The U.S. Supreme Court has agreed to hear an appeal by the State of Kansas that will review a state supreme court decision in a Douglas County vehicle stop case.
“The specific issue is whether, when a law enforcement officer knows that a vehicle is owned by a person who is not supposed to be driving and sees the vehicle being driven, is that enough to make a traffic stop reasonable under the Fourth Amendment?,” asked Kansas Attorney General Derek Schmidt.
The Kansas Supreme Court held in 2018 that, without more information, it is not reasonable under the Fourth Amendment for a police officer to suspect that the registered owner of a vehicle is the person driving the vehicle.

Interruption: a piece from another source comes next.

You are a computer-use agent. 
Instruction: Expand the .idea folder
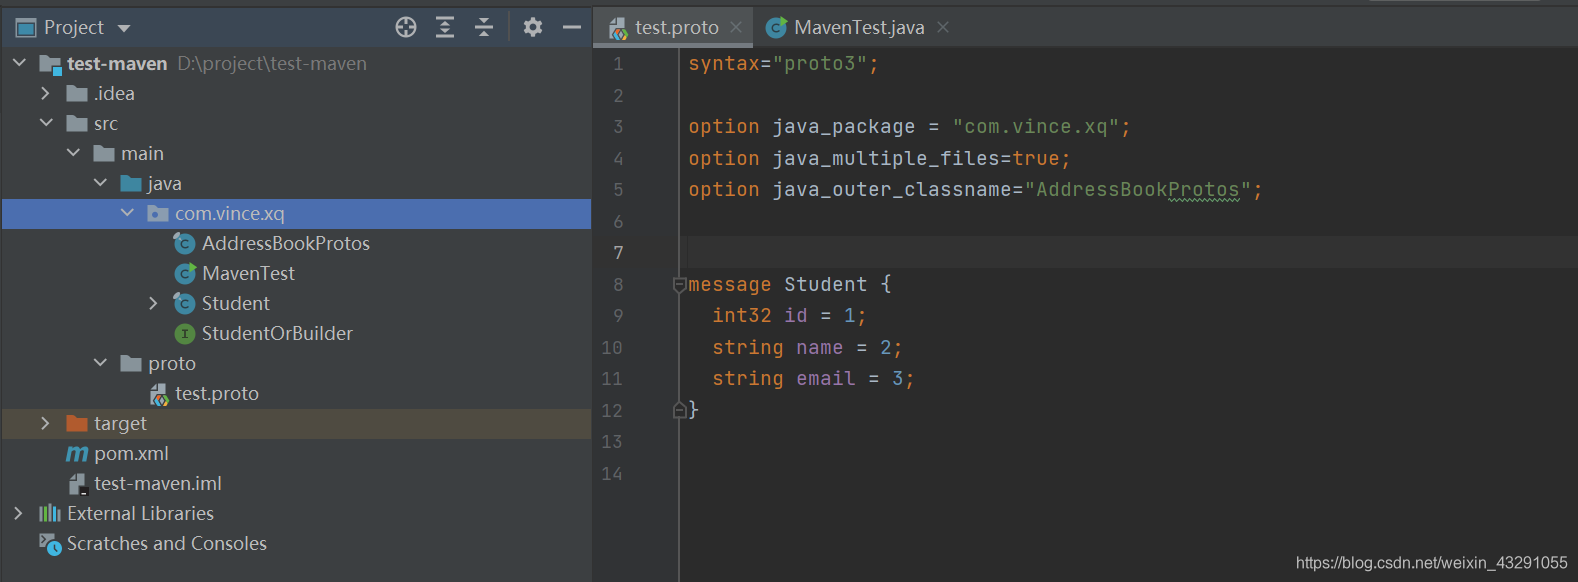pyautogui.click(x=45, y=93)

“The majority of courts that have looked at that question have concluded the answer is yes, that is a reasonable stop,” said Schmidt. “The Kansas Supreme Court and a minority of courts and a minority of courts that have answered the question have said no, that’s not reasonable, you need to have more information.”
Currently, further state court proceedings in the case are on hold until the U.S. Supreme Court issues a ruling on the merits in the appeal.
“We think it’s a very good thing that the court’s granted the case,” said Schmidt. “We’re looking forward to arguing it this fall, and we’ll see what the ultimate outcome is.”
The case is one of three the attorney general’s office will argue at the U.S. Supreme Court this fall.